Risk of bias assessment
A comprehensive risk of bias assessment was conducted for all included studies using the Risk of Bias (RoB) 2 tool for RCTs and ROBINS-I tool for non-randomised studies, as shown in Figure 2. The study by Alkhatib et al. (2016)[9] has a very high risk of bias due to the significant number of unexplained missing subjects and unknown information about baseline analysis. The moderate criteria were found in the Jiang et al. (2021)[6]study because the outcome analysis plan and response rate measurement were not explained adequately, and the Koo et al.(2011)[10]study due to no explanation regarding the measurement/standard of the response rate. Other studies have a low risk of bias. Supplementary Table 2 - Complete Risk of Bias Assessment, shows a complete risk of bias assessment.
Primary outcomes
After follow-up, patients with adjuvant metformin therapy had better OS and EFS with lower death incidence (HR: 0.54, 95% CI: 0.34–0.87) and events/progressions (HR: 0.54, 95% CI: 0.36–0.82) at any given time compared to the control group. In the subgroup analysis for the diabetic population, similar (significant) results were found in the metformin group compared to the control group for OS (HR: 0.54, 95% CI: 0.33–0.88) and EPF (HR: 0.56, 95% CI: 0.40–0.77). However, compared with the control group, patients with adjuvant metformin therapy had a statistically insignificant ORR (RR: 1.16, 95% CI: 0.98–1.38). All primary outcomes are shown in Figure 3.
Meta regression
Meta-regression analysis in Figure 4 showed the IPI score as the only significant moderator of metformin's therapeutic effect (OS p = 0.0004 and EFS p = 0.0014), specifically causing greater efficacy in patients with a lower IPI score (lower-risk populations). In contrast, neither cancer stage nor cancer type was significantly associated with the treatment outcomes. Notably, these covariates successfully explained all between-study variability, as the residual heterogeneity (I2) was reduced to 0.00% in all results.

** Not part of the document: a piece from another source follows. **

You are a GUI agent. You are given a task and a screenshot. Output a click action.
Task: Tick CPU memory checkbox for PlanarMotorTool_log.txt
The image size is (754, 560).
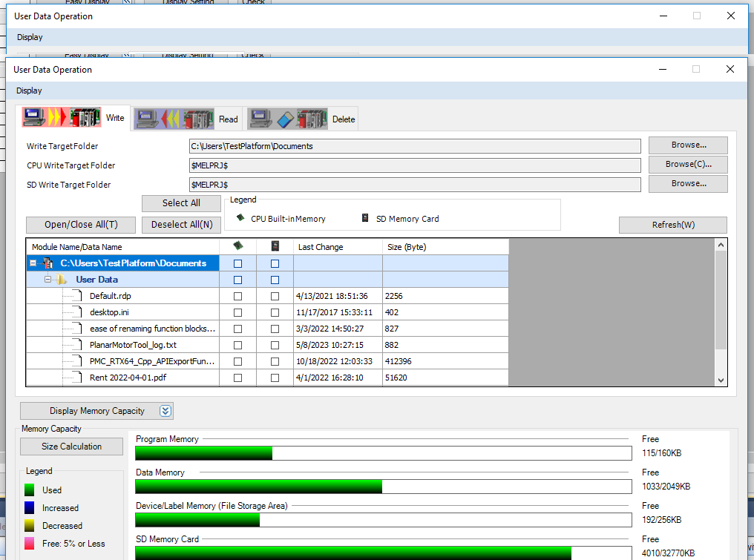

![Meta-regression results of outcomes (Overall survival [OS]; Event free survival [EFS]) to cancer characteristics, including cancer stage (stadiumLowPercent), cancer type (GCBPercent), and IPI score (IPLowPercent). (a) Overall survival, (b) Event-free survival, (c) OS to stadium Low, and (d) EFS to stadium Low analysis.(GCBPercent), and IPI score (IPLowPercent). (a) Overall survival, (b) Event-free survival, (c) OS to stadiumLow, and (d) EFS to stadiumLow analysis. GCB: Germinal center B-cells, IPI: International Prognostic Index.](/content/199/2026/15/1/img/SAJC-15-143-g004.png)
DISCUSSION
This meta-analysis compared the included studies based on prognostic outcomes of OS, EFS, and ORR. Analysis of all studies and subgroups for the diabetes population showed that metformin as an adjuvant therapy for DLBCL demonstrated a trend to reduce mortality and events/progressions, with insignificant effect on the response rate of treatment. Meta-regression analysis revealed that the protective effect of metformin against mortality and disease progression was significantly associated with lower-risk patients (low IPI score), but not with cancer stage and type. This association is likely attributable to the more favourable prognosis and overall survival inherent to patients with a low IPI score.[16] These results suggest the long-term protective effects of metformin against death and disease progression, although it did not significantly increase the number of remissions.
The aforementioned protective effects of metformin can occur through the antitumor mechanism of metformin, which increases apoptosis and inhibits cancer cell growth through modulation of AMPK signalling, reducing mTOR activity, decreasing ATP production, and inhibiting HMGCS1 enzyme and membrane synthesis.[7,17–21] Regarding the therapeutic response (ORR), most studies showed the effectiveness of metformin in increasing the treatment response, except for the study by Koo et al (2011).[10] This ineffectiveness may happen due to confounding comorbidities in diabetic patients or the masking effect from standard DLBCL therapy.[10,22] In general, the effectiveness of metformin as an adjuvant therapy has been proven in acute and chronic myeloid leukaemia; breast, ovarian, endometrial, prostate, and head and neck cancer.[23–28] Despite its benefits, metformin is one of the safest antidiabetic drugs with only a significantly higher incidence of nausea in DLBCL patients.[4,29,30] In addition, other studies related to the effect of metformin as adjuvant therapy for various cancer types were found to have no significant difference in serious side effects compared to the control group.[31,32]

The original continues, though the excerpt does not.